(Data excerpts)
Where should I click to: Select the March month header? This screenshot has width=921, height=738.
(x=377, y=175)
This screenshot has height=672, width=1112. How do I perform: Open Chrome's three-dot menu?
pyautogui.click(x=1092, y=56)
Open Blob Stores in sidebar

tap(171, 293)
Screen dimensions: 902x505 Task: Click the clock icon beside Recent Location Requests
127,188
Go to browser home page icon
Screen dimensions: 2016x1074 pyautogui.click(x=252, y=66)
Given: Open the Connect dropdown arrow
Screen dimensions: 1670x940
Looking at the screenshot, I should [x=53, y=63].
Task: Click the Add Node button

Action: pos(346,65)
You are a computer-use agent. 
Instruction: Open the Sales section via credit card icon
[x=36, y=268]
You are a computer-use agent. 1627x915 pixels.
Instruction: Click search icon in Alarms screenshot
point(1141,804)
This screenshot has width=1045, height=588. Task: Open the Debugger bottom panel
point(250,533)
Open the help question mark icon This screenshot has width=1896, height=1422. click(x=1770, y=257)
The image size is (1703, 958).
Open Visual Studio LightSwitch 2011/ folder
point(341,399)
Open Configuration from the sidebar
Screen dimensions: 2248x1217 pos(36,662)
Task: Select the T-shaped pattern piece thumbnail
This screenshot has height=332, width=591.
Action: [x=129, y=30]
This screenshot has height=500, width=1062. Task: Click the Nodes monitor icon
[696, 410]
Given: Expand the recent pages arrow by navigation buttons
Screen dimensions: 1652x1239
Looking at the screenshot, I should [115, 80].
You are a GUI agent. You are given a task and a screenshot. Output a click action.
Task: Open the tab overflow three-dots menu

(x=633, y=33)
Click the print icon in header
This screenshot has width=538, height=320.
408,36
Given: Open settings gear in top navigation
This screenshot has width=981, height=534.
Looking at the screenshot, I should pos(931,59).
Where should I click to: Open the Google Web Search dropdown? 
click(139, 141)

■ Exercise
Exactly as shown, give every record again.

■ Exercise result
Where should I click to: Select the March month header? This screenshot has width=921, height=738.
(x=377, y=175)
This screenshot has height=672, width=1112. How do I perform: Open Chrome's three-dot menu?
pyautogui.click(x=1092, y=56)
Open Blob Stores in sidebar

tap(171, 293)
Screen dimensions: 902x505 Task: Click the clock icon beside Recent Location Requests
127,188
Go to browser home page icon
Screen dimensions: 2016x1074 pyautogui.click(x=252, y=66)
Given: Open the Connect dropdown arrow
Screen dimensions: 1670x940
Looking at the screenshot, I should [x=53, y=63].
Task: Click the Add Node button

Action: pos(346,65)
You are a computer-use agent. 
Instruction: Open the Sales section via credit card icon
[x=36, y=268]
You are a computer-use agent. 1627x915 pixels.
Instruction: Click search icon in Alarms screenshot
point(1141,804)
This screenshot has width=1045, height=588. Task: Open the Debugger bottom panel
point(250,533)
Open the help question mark icon This screenshot has width=1896, height=1422. click(x=1770, y=257)
The image size is (1703, 958).
Open Visual Studio LightSwitch 2011/ folder
point(341,399)
Open Configuration from the sidebar
Screen dimensions: 2248x1217 pos(36,662)
Task: Select the T-shaped pattern piece thumbnail
This screenshot has height=332, width=591.
Action: [x=129, y=30]
This screenshot has height=500, width=1062. Task: Click the Nodes monitor icon
[696, 410]
Given: Expand the recent pages arrow by navigation buttons
Screen dimensions: 1652x1239
Looking at the screenshot, I should [115, 80].
You are a GUI agent. You are given a task and a screenshot. Output a click action.
Task: Open the tab overflow three-dots menu

(x=633, y=33)
Click the print icon in header
This screenshot has width=538, height=320.
408,36
Given: Open settings gear in top navigation
This screenshot has width=981, height=534.
Looking at the screenshot, I should pos(931,59).
Where should I click to: Open the Google Web Search dropdown? 
click(139, 141)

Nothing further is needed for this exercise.